Lalo Schifrin, George Lucas'ın teknokratik bilimkurgu distopyası "THX 1138" (1971) filminin müziğinden de sorumluydu. Ancak, bu filmin büyük başarısı yalnızca Clint Eastwood filmleriyle geldi. "Coogan's Bluff" (1968) ve "Betrayed" (1971, bence Clint Eastwood'un oyuncu olarak yer aldığı en iyi film) filmlerinden sonra Schifrin, Don Siegel'in "Dirty Harry" serisinin müziklerini bestelemeye devam etti. Bu seride Eastwood, katilleri ve diğer tecavüzcüleri (hepsi Alman) avlayan sert polis Harry Callahan'ı canlandırıyordu. Schifrin, acımasız Callahan için daha ağıtsı sesler besteledi. Gişe gelirleri fırladı. John Sturges filmlerinin çeşitli müziklerine ek olarak, "The Man with the Death Claw" 1973'te gündemdeydi. Tüm dünya bu Bruce Lee romantik komedilerini çok seviyordu. Bu onun son filmiydi. Ses atmosferikti; Schifrin, funk öğelerini Asya'dan örnekler ve seslerle harmanlayarak yeni bir alana adım attı.

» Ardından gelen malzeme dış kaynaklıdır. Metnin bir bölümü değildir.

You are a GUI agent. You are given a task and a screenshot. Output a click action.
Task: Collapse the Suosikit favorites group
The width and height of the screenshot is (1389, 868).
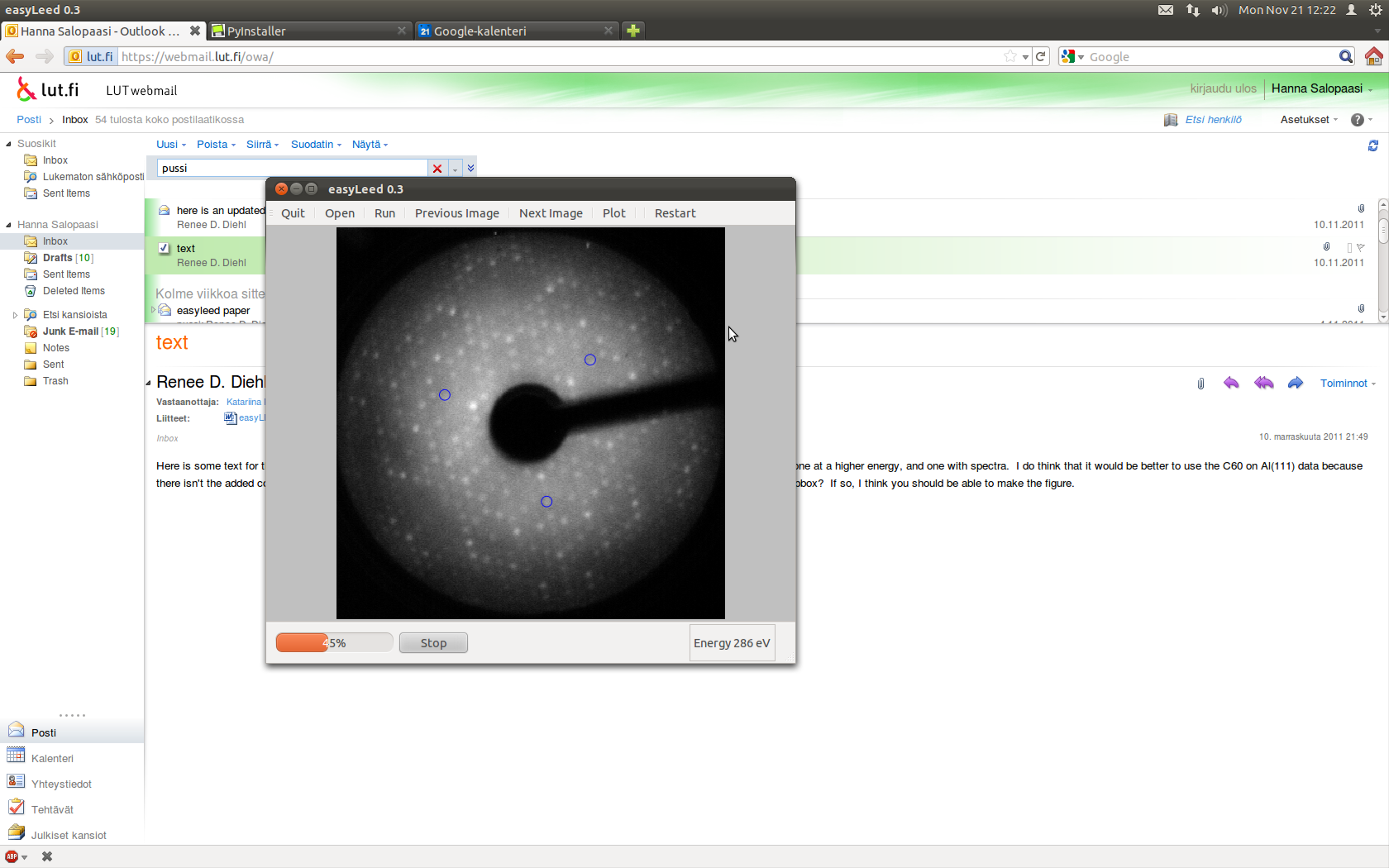point(9,144)
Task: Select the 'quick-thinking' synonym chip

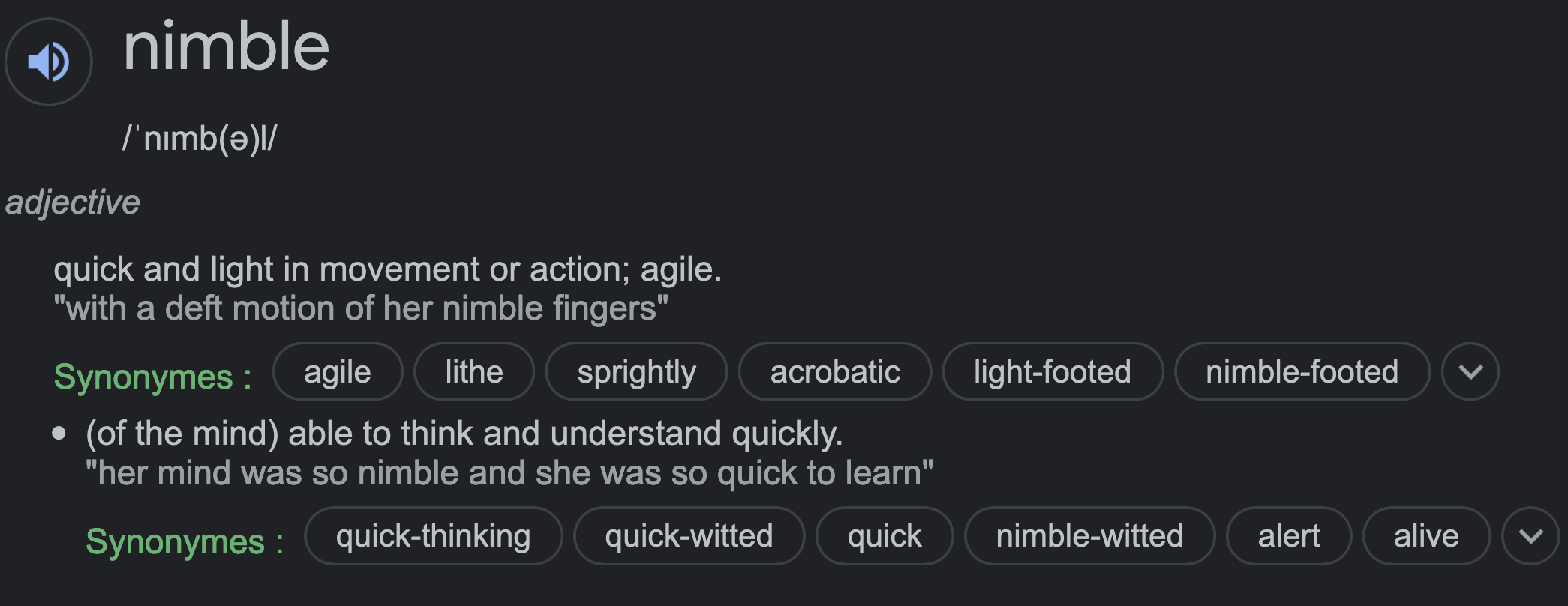Action: 433,536
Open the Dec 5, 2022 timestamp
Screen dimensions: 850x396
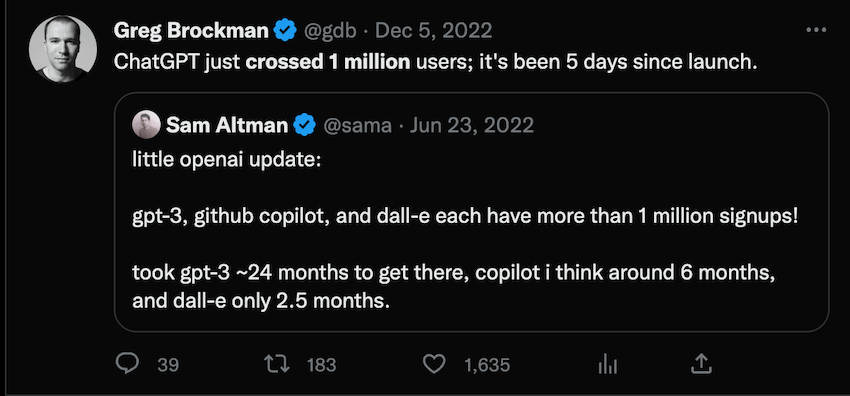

1975'te Schifrin soul ve funk müziğe daha da yaklaştı ve son gerçek başarısı olan "Starsky & Hutch" adlı TV suç dizisi için besteler yaptı. 1974'ten 1976'ya kadar "Petrocelli" ZDF'de yayınlandı. Daha çok izlediğim hiçbir şey yok ("Arpad, the Gypsy" hariç). 1990'da Schifrin, aptallar için yüksek kültür olan "Three Tenors"u yönetti. 1998'de Carlos Saura'nın en iyi filmi "Tango" ile bir kez daha köklerine döndü. 2018 sonbaharında, sonunda arkadaşı Clint Eastwood'dan yaşam boyu başarısı için fahri Oscar aldı.
Lalo Schifrin bir hafta önce Beverly Hills'de 93 yaşında öldü. Onu hâlâ yalnızca sinemaseverler hatırlıyor. Ve kendilerini başkalarından, yani Avrupalılardan üstün gören bir avuç porteño, Buenos Aires sakini. Onlar genellikle daha fakir olanlardır.